DIRECTIONS »
What is needed is an exact reproduction of the lines in the records below, starting at the line with "Yes, take me to the US site (946, 751)" and ending at the line with "Yash2 (1231, 403)", both included, and nothing else; pictures stay out.

INPUT DATA »
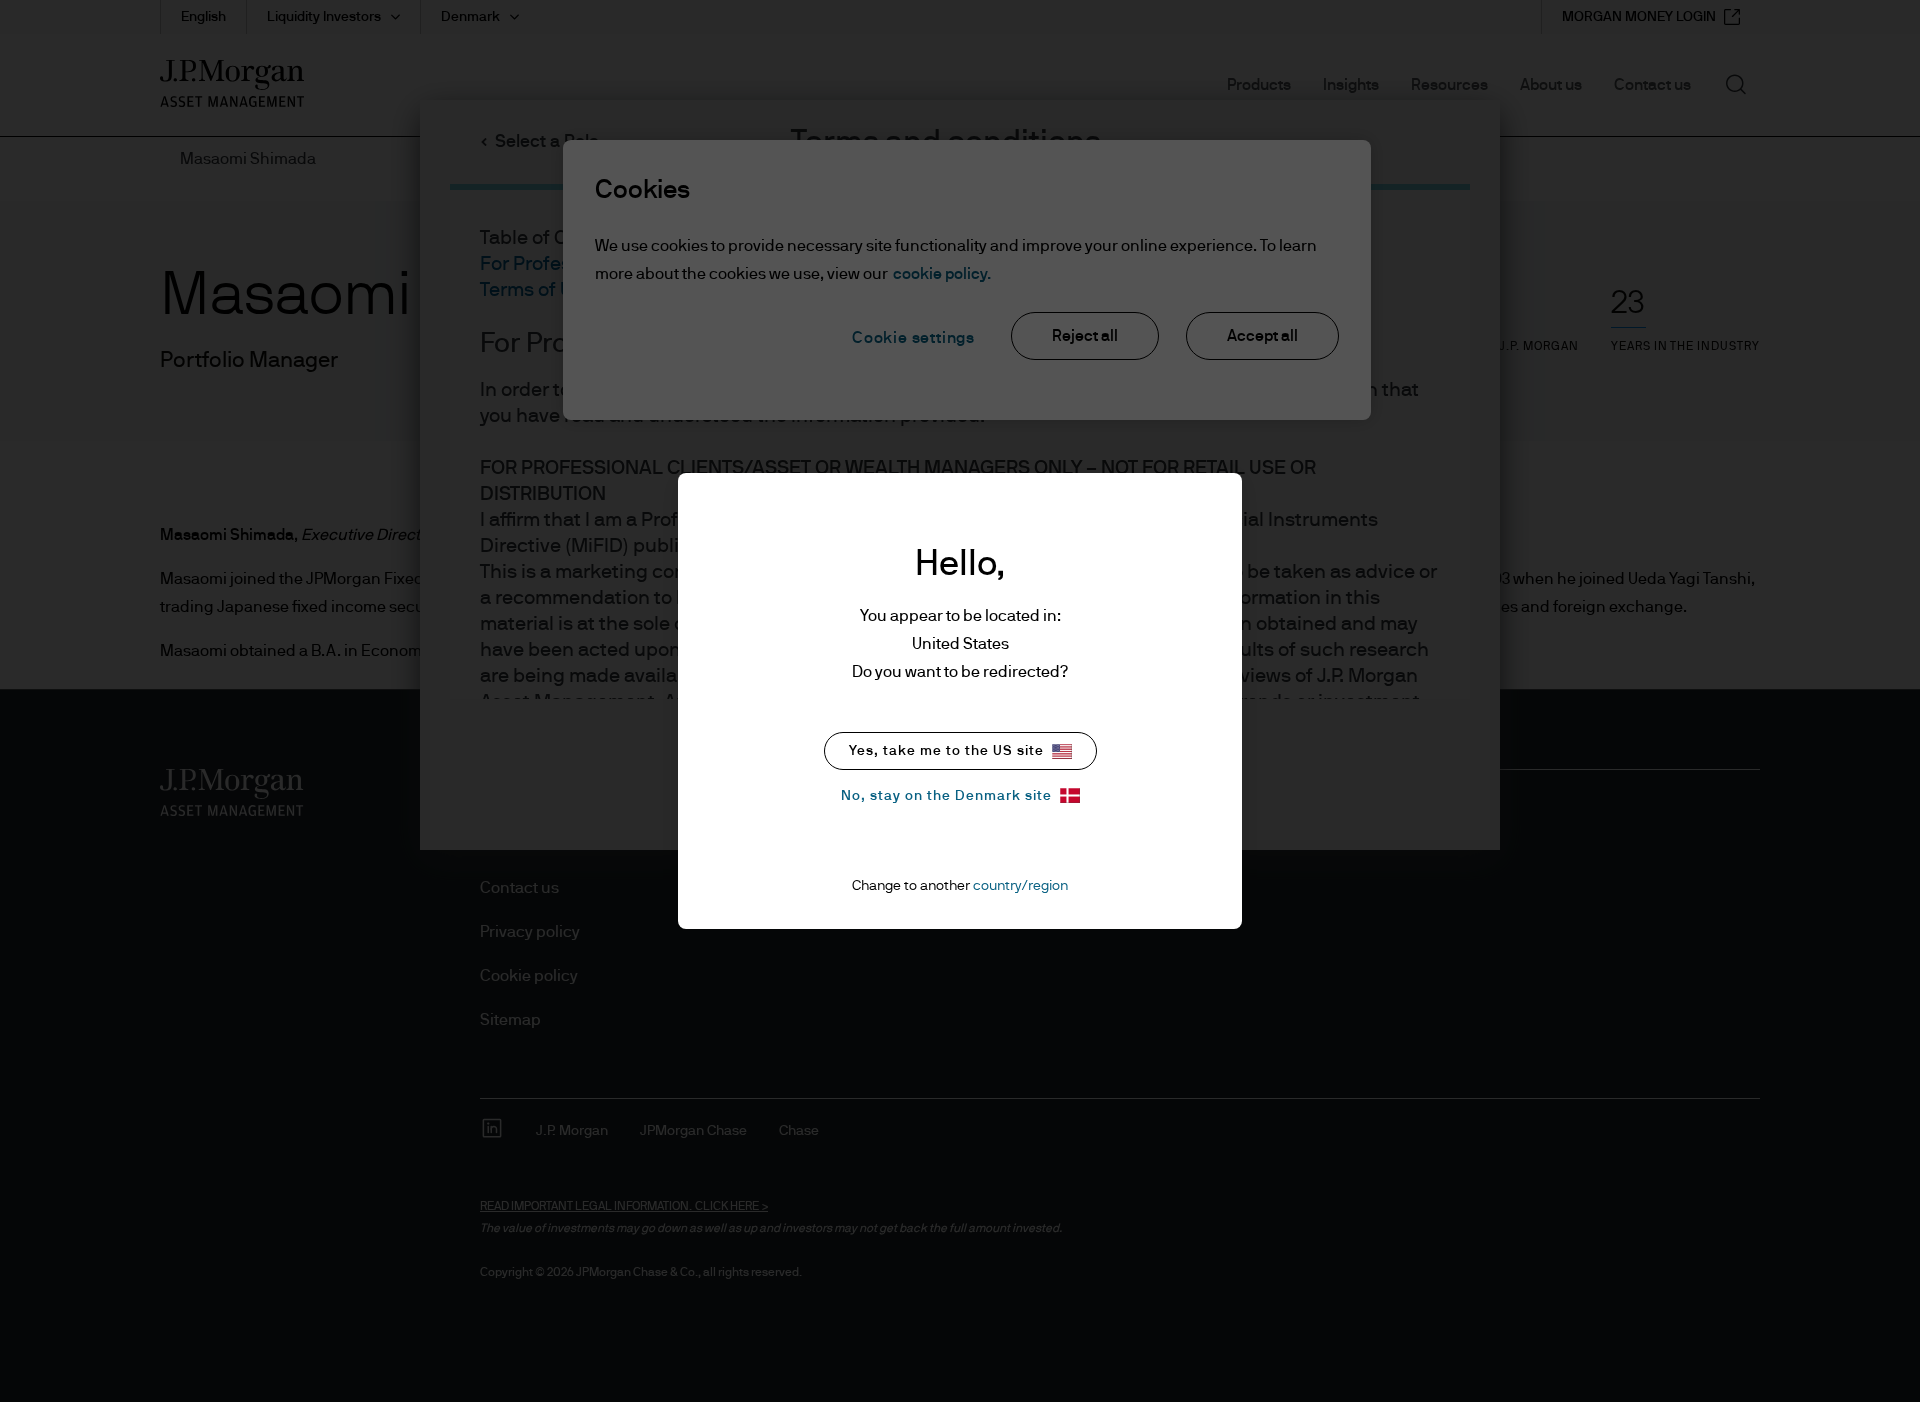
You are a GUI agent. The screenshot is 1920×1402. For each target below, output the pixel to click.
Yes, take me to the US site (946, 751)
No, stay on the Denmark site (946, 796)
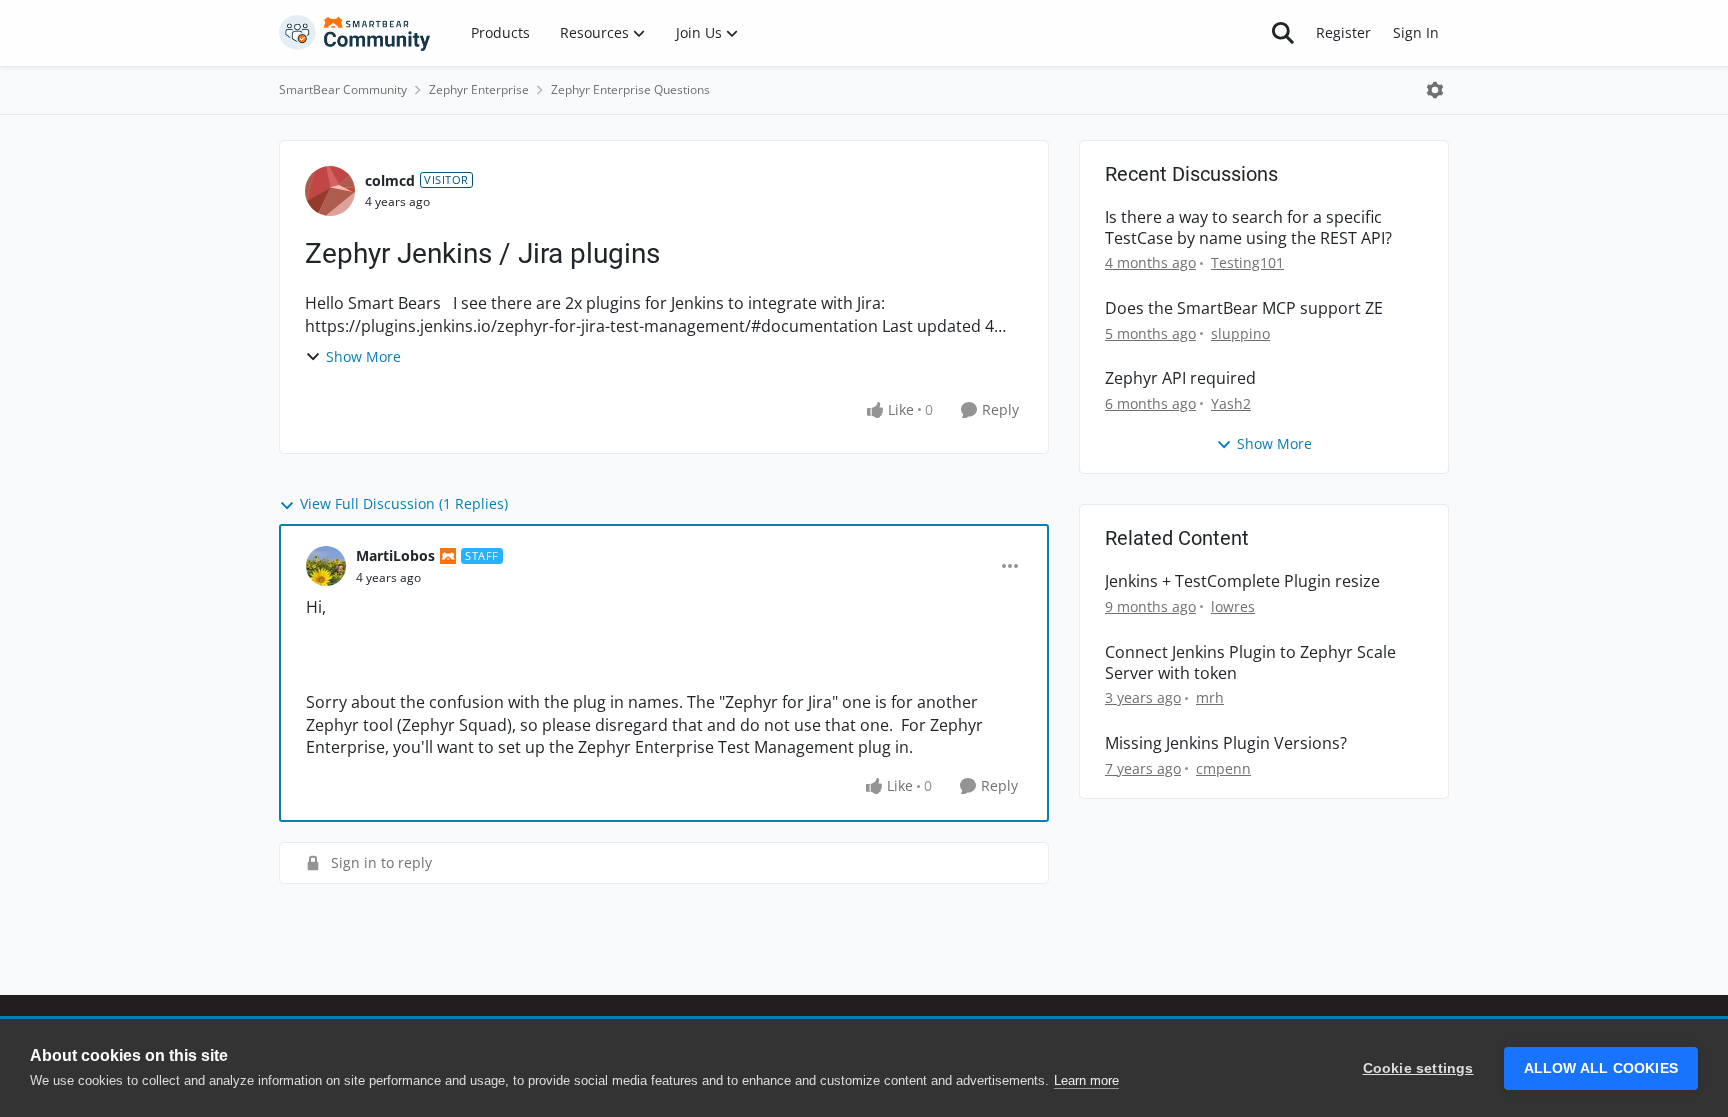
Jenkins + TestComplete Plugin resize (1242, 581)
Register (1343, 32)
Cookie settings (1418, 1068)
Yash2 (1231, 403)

* * *

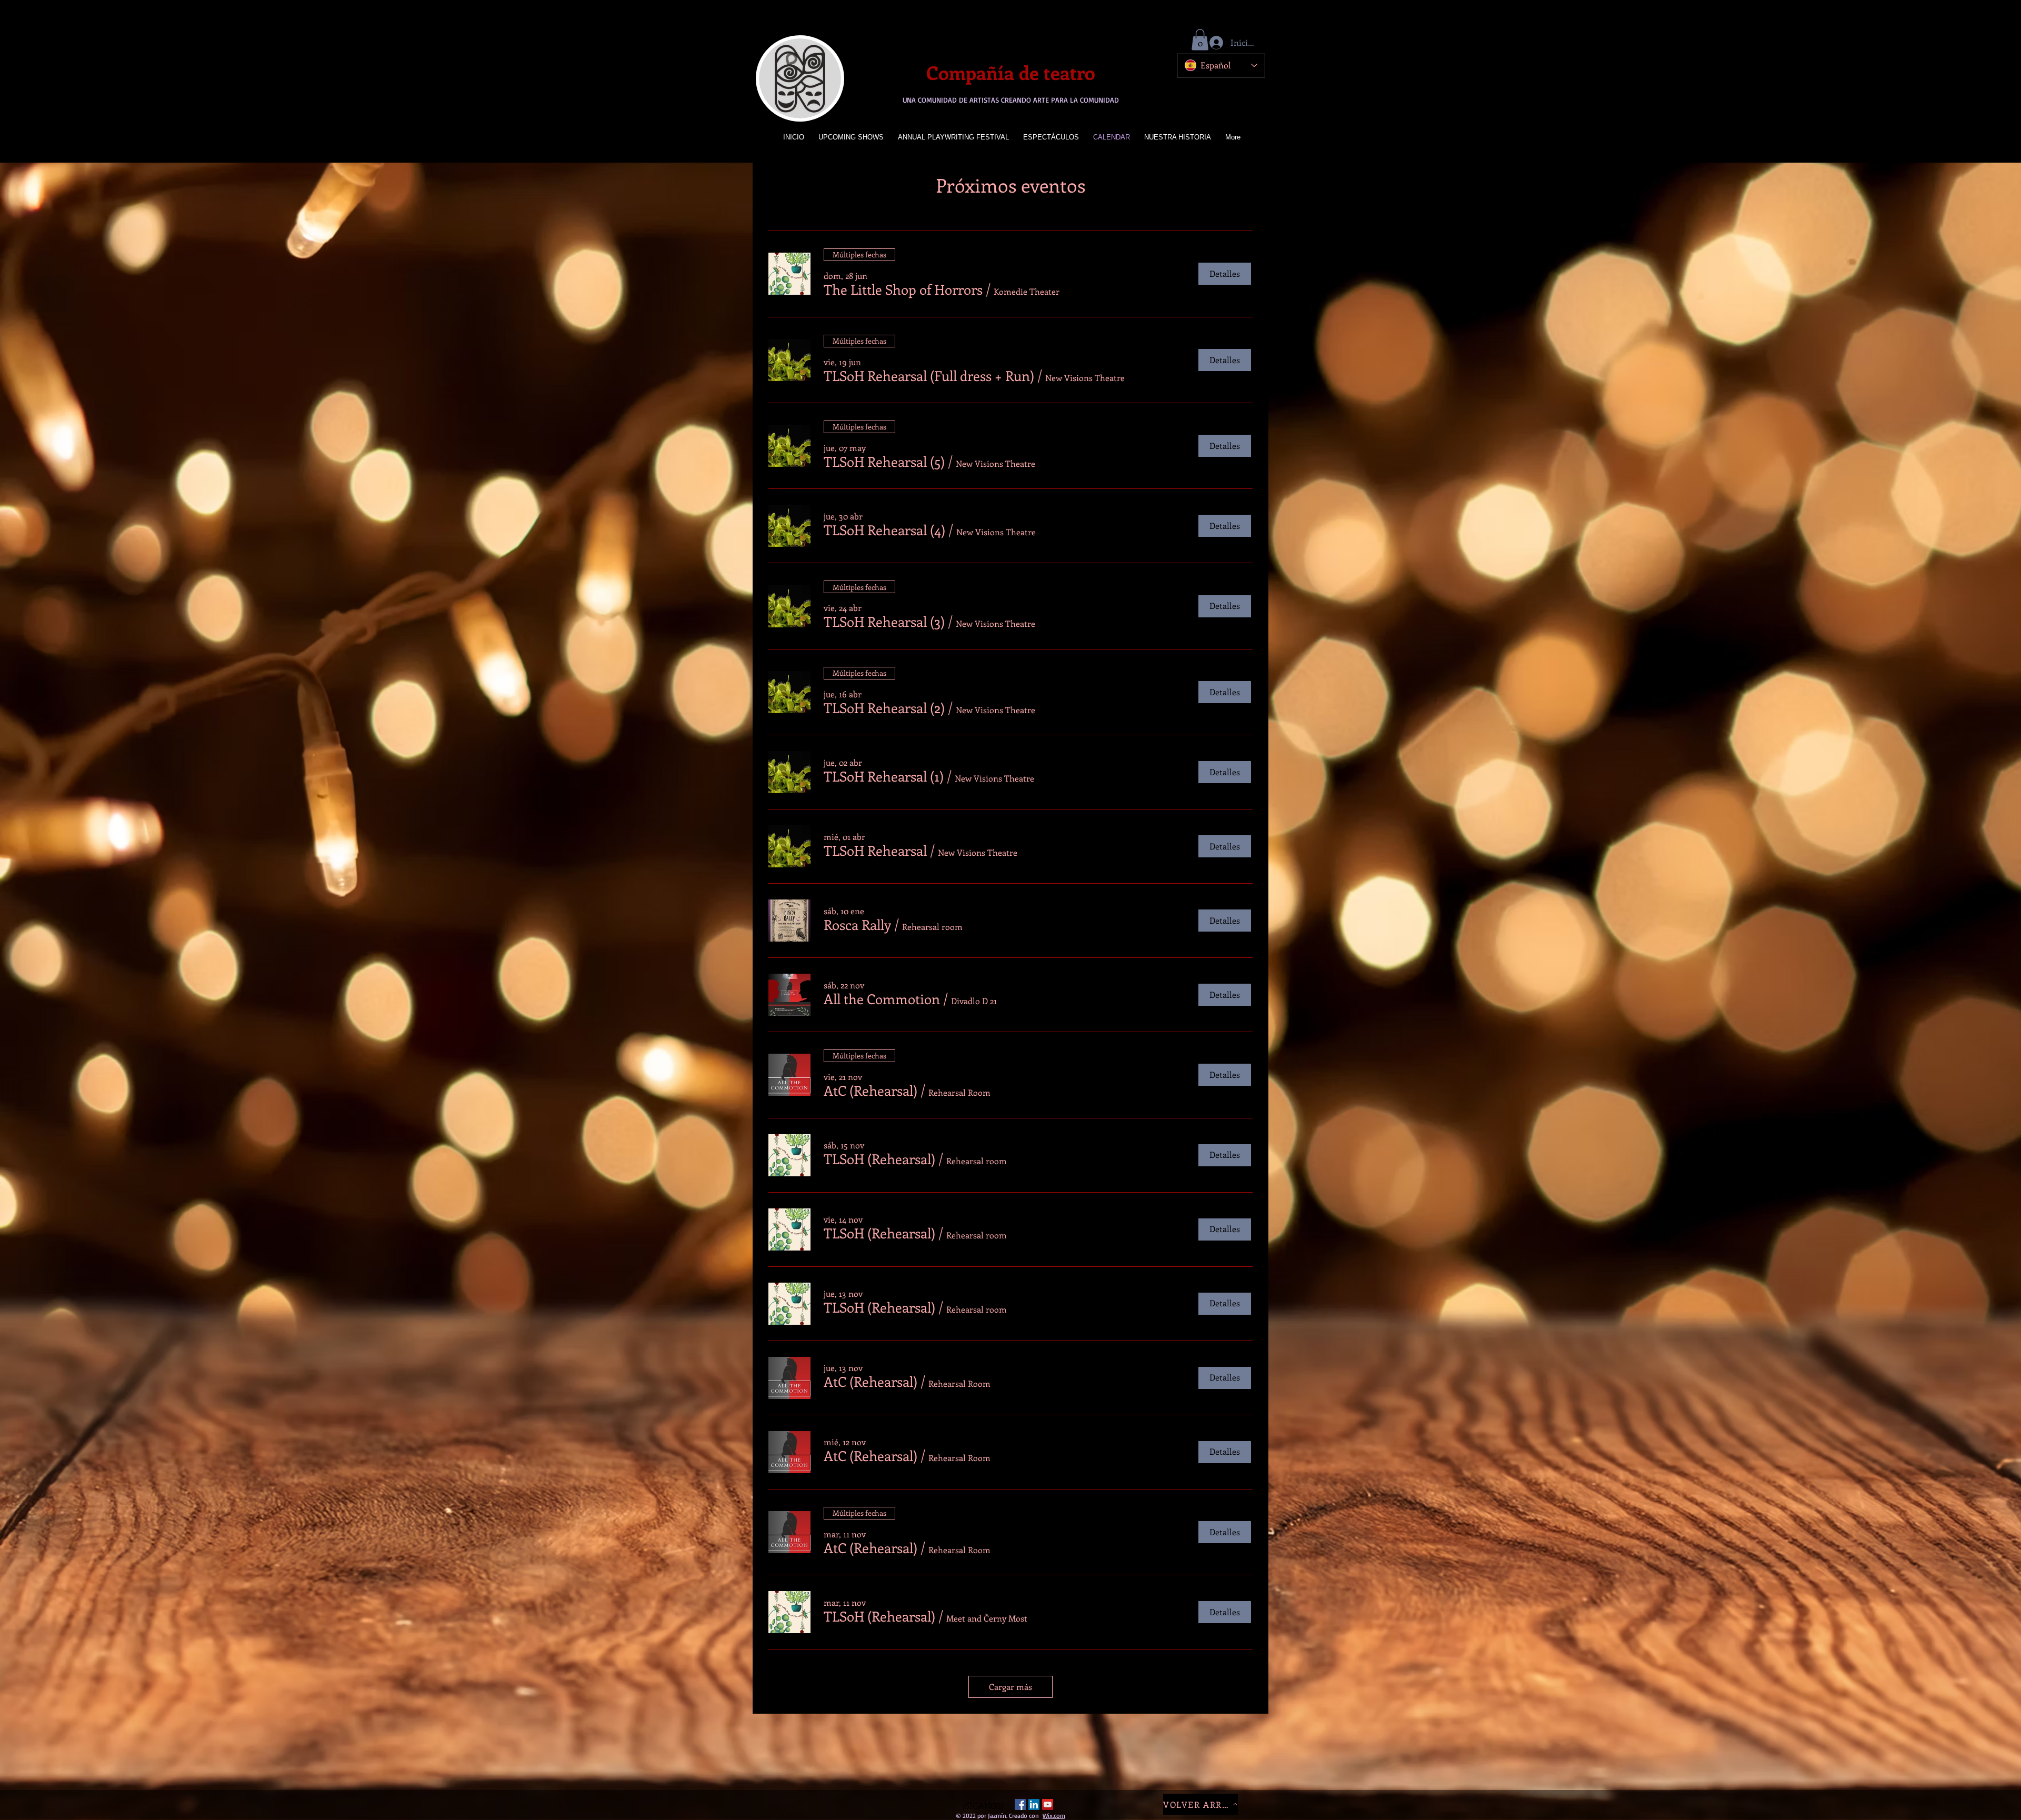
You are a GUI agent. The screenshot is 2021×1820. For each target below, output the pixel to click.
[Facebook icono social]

TASK RESULT »
Yes, take me to the US site (946, 751)
No, stay on the Denmark site (946, 796)
Jenkins + TestComplete Plugin resize (1242, 581)
Register (1343, 32)
Cookie settings (1418, 1068)
Yash2 (1231, 403)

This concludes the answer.